Als die EU-Kommission den EU-Roaming-Tarif stufenweise immer weiter absenkte, hatte sie über Jahre hinweg die gesamte Netzbetreiber-Lobby gegen sich. Die EU-Politiker wussten aber wahrscheinlich die Bürger dennoch hinter sich, die den Vorteil sahen, beim Urlaub innerhalb der EU nicht mehr so viel fürs Roaming bezahlen zu müssen. Und dann ist bei den vielreisenden EU-Politikern bei der EU-Roaming-Regulierung auch der Eigennutz nicht zu übersehen. Nur: Das Problem der noch höheren Roaming-Gebühren nach dem Verlassen der EU wurde auch durch die Brüsseler Richtlinien nicht angepackt.
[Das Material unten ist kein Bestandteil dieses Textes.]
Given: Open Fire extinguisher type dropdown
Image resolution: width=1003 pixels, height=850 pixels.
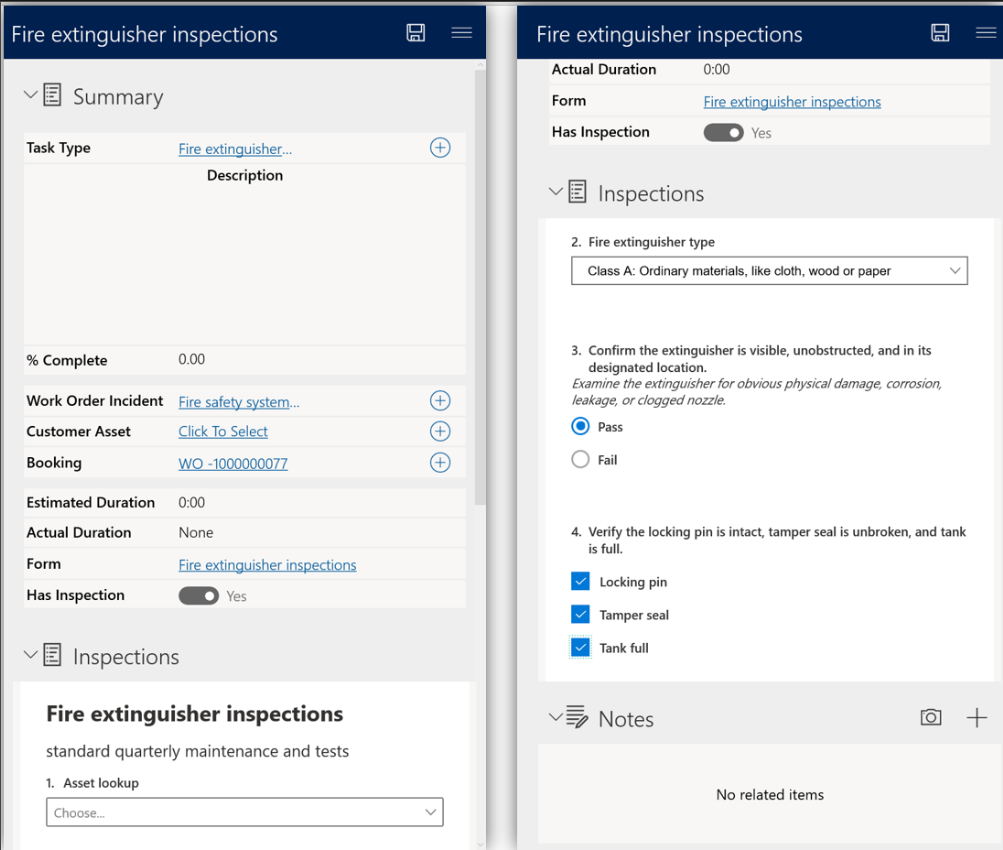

Immerhin wird es dank Dual-SIM-Smartphones immer leichter, dem überteuerten Roaming zu entkommen: An vielen Flughäfen kann man im Ankunftsbereich direkt nationale SIM-Karten erwerben. Diese kann man zumindest bei Dual-SIM-Geräten zusätzlich ins Smartphone einlegen und im Reiseland dann für mobile Daten und Anrufe innerhalb des Reiselands verwenden. Internationale Anrufe führt man dank des vor-Ort-Datenpakets (fast) kostenlos über WhatsApp.
Einige ausländische Netzbetreiber bieten auch bereits bezahlbare Daten-Roaming-Optionen: Beim thailändischen Anbieter TrueMove kostet ein zehn Tage gültiges 7-Gigabyte-Paket für das Roaming in den meisten Ländern Asiens und Ozeaniens beispielsweise gerade mal 399 Baht (ca. 11 Euro). Die wichtigsten fehlenden asiatischen Länder in diesem Tarif sind wohl Russland und Neuseeland. Im Welt-Tarif, der neben allen Ländern des Asien-Pakets auch Russland, Neuseeland, die EU, Kanada und die USA enthält, aber in Afrika und Südamerika ziemlich "dünn" bestückt ist, verlangt True für 7 GB mit 899 Baht (ca. 25 Euro) zwar deutlich mehr. Dafür bekommt der Kunde aber auch eine Gültigkeit von 15 Tagen. Ist das Volumen verbraucht, wird in beiden Tarifen für den Rest der Zeit auf 128 kBit/s gedrosselt.
Zum Vergleich: o2 verlangt für internationales Roaming in den Länderzonen 3 und 4 jeweils 4,99 Euro pro Tag. Die Buchungs-SMS zur Aktivierung kostet weitere 0,49 oder 0,59 Euro. Enthalten sind aber gerade mal 0,05 MB. Die vorgenannten 7 GB würden inklusive der Aktivierungs-SMS bei o2 somit 767,20 Euro kosten, ganz abgesehen vom Aufwand, 140 SMS schicken zu müssen, um die Daten immer wieder zu entsperren.